Joe Goldberg is a charming, sensitive and soulful bookstore manager — perfect for many a single woman. There’s just one problem: he’s also paranoid, obsessive and violent. If you’ve ever pondered the thin line between romantic interest and criminal fixation, then watch “You” cross it over and over again.

The Netflix series stars Penn Badgley as Joe, a Brooklyn bookstore manager who falls instantly in love with Guinevere Beck, a graduate student and aspiring writer. After insinuating himself into and ruining Beck’s life, Joe moves to Los Angeles, to escape his dark past. Joe becomes obsessed with Love Quinn, a rich young woman obsessed with baking and her co-dependent twin, Forty.
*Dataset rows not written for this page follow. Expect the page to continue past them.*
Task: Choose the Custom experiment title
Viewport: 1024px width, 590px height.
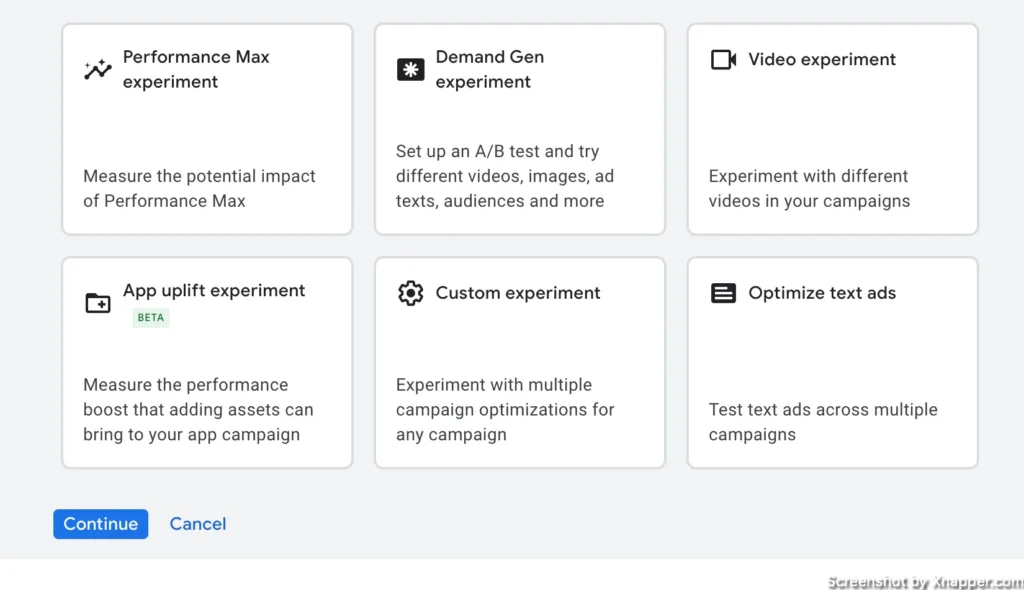Action: [x=517, y=293]
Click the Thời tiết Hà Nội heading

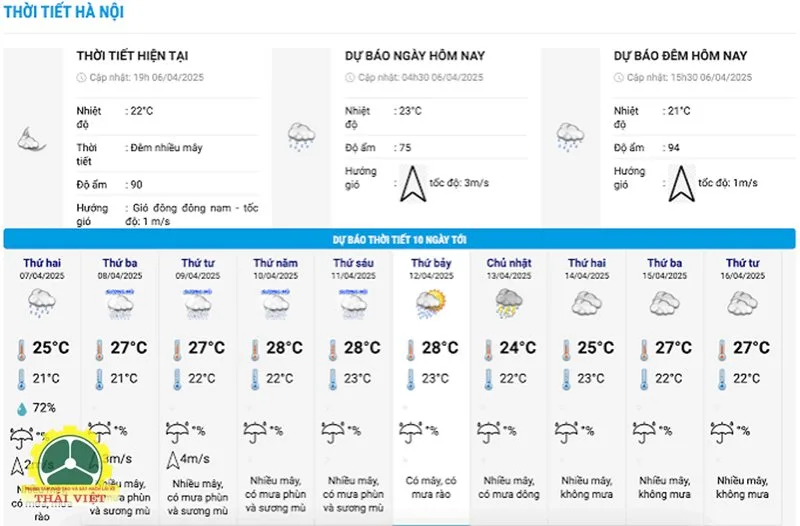(64, 12)
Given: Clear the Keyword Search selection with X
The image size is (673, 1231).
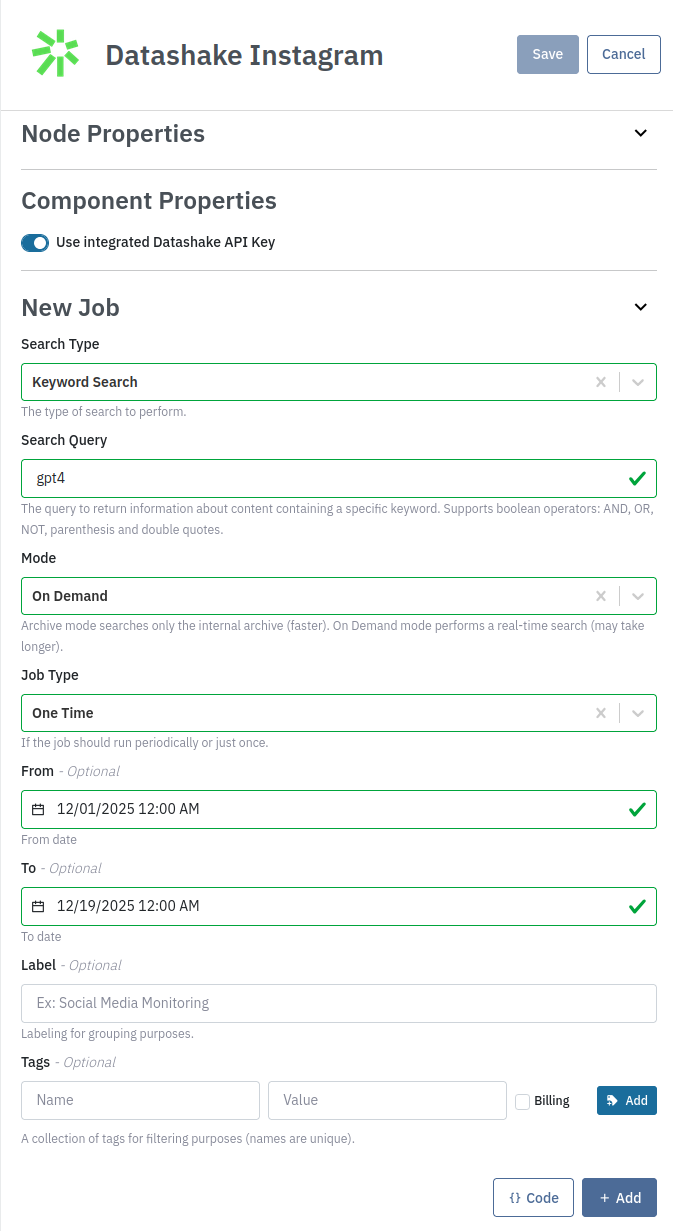Looking at the screenshot, I should pos(601,382).
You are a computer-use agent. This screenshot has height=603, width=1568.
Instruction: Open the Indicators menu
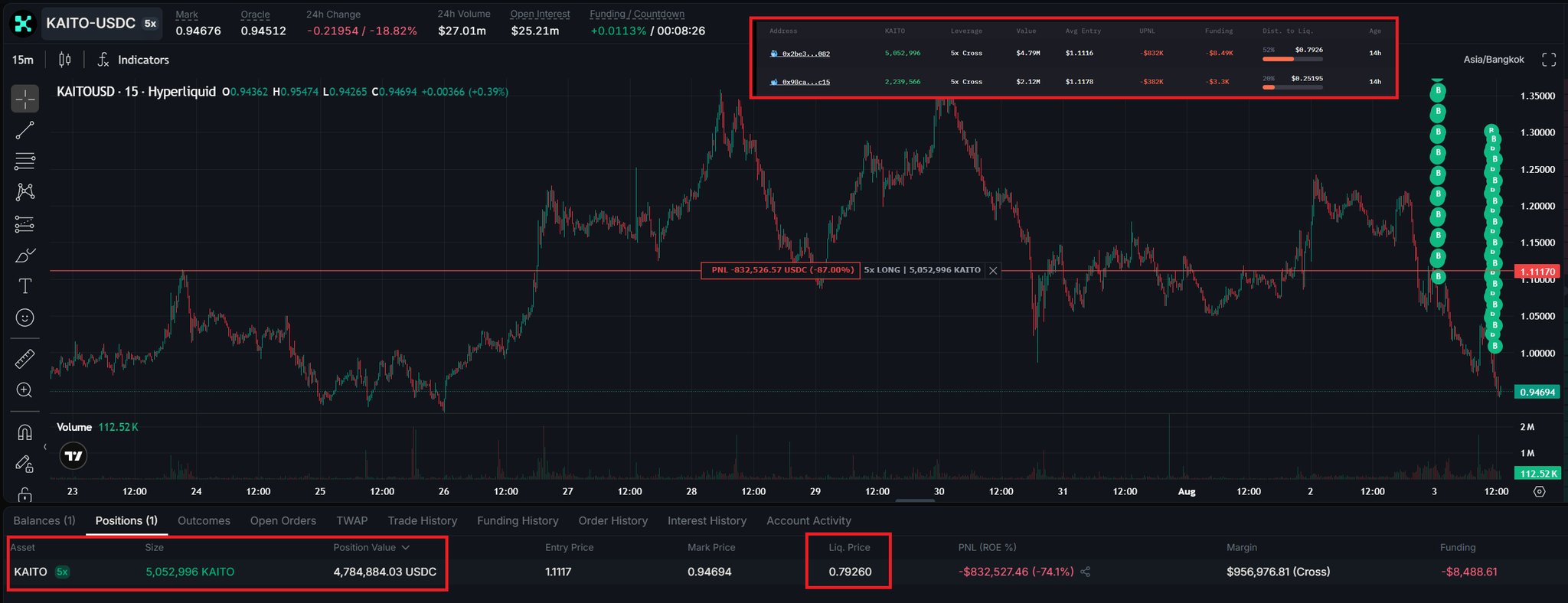[133, 60]
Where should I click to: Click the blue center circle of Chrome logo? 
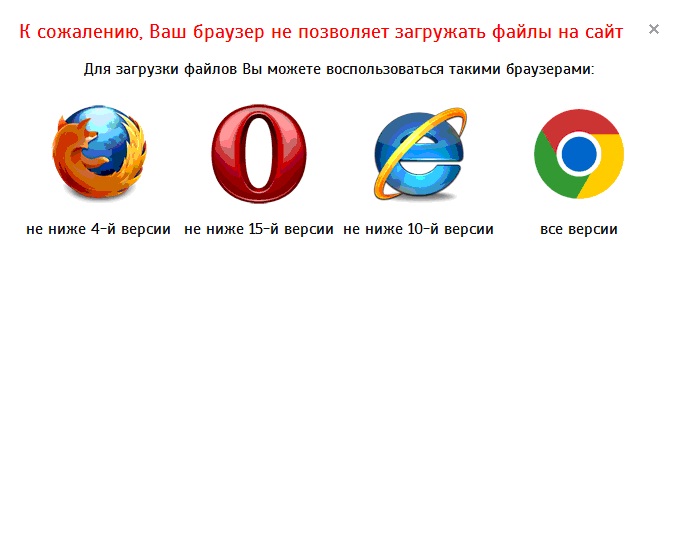[x=579, y=154]
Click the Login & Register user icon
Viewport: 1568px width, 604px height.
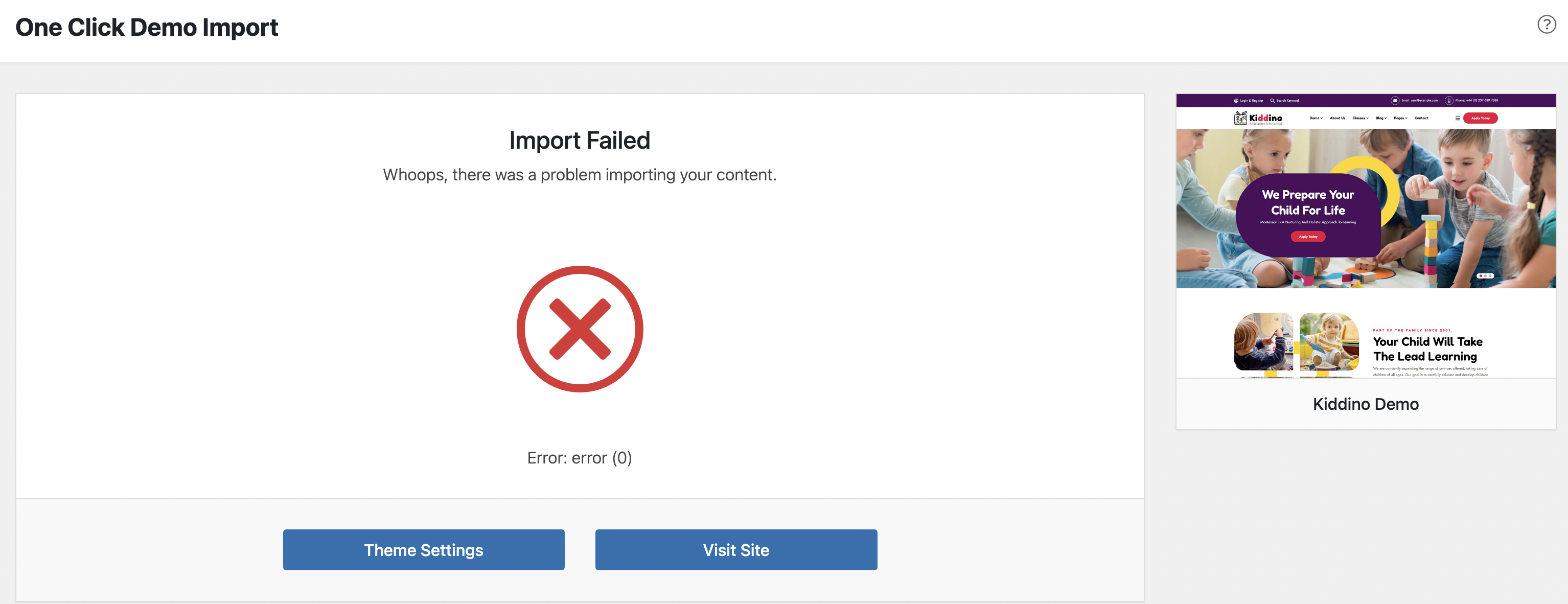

Why it’s worth watching: Featuring a charming and chilling antihero, “You” produces terrifyingly funny satire by brilliantly exploiting the conventions of rom-coms. Though it began quietly on Lifetime, this cutting-edge series exploded as shocked audiences began bingeing it on Netflix in December 2018. The show is built around Badgley’s creepy magnetism as Joe. Badgley’s thoughtful eyes and ability to make others feel he is listening to them make him believable, both as a romantic interest and as someone people trust.

Badgley’s voice-over narrative charms us, as well. Hearing his thoughts forces us to sympathize with him, even as his inner demons drive him to acts of stalking and violence. Haunted by memories of a former mentor, a girlfriend whom he harmed and his negligent mother, Joe seems both relatably human and disturbingly monstrous. Elizabeth Lail is mesmerizing as Guinevere Beck, filling the first season with a vibrant positive energy that makes the horrifying plot all the more unsettling. Lail’s joyful embodiment of the conventional rom-com romantic interest helped make this show. Shay Mitchell is perfectly irritating as Beck’s friend Peach Salinger, whose own obsessiveness helps her spot the monster behind Joe’s carefully crafted facade.

“You” shifts radically in tone as Joe leaves his bookish Brooklyn for a sunny Los Angeles filled with self-care, celebrity-worship and endless movie pitches. As Joe’s latest obsession, Victoria Pedretti wonderfully conveys Love’s emotional turmoil, while James Scully expertly portrays unhinged privilege and self-obsessed neediness as Forty. Carmela Zumbado is excellent as Delilah Alves, an investigative reporter who manages Joe’s building, while Jenna Ortega impresses as her tough-talking, film-obsessed sister Ellie. “You” uses graphics that are especially ominous in our #MeToo era: we regularly see shots of Joe’s smartphone activity, revealing how easily social networks and search engines help him stalk and harass his victims.

Also to consider

“Fleabag” (Amazon Prime). If you are intrigued by the dark twist on modern romance in “You,” then travel to London to follow the misadventures of “Fleabag.” Created, written and starring the phenomenal Phoebe Waller-Bridge, “Fleabag” follows its never-named character through her tragic and hilarious efforts to find love and meaning as a single business owner. Like “You,” “Fleabag” regularly breaks the fourth wall, as Fleabag makes us viscerally feel the bite of such twisted occurrences as her awkward sexual encounters and her deeply dysfunctional family relationships. Waller-Bridge is brilliant, but so are Olivia Colman as Fleabag’s self-obsessed godmother, Brent Gelman as Fleabag’s unspeakably rude brother-in-law and Andrew Scott as the charming priest with whom Fleabag is unhealthily obsessed.

“Picnic at Hanging Rock” (Amazon Prime). If you are drawn to the dark eroticism of “You,” then travel to the Australian “Picnic at Hanging Rock.” This 2018 miniseries reimagines Joan Lindsay’s 1967 novel about the mysterious disappearance of several girls and a teacher during a Valentine’s Day field trip to a volcanic rock mountain. Boldly replacing the original’s aged headmistress with a younger Mrs. Appleyard (whose paranoia and cruelty is deftly portrayed by Natalie Dormer), the series explores the dangers of subjecting young women to class elitism and sexual repression. Lily Sullivan shines as the ethereal wild girl Miranda Reid, Madeleine Madden is excellent as the whip-smart Marion Quade and Inez Currõ provides a heartbreaking performance as Sara Waybourne, whose poetic soul dooms her to suffer in an austere world.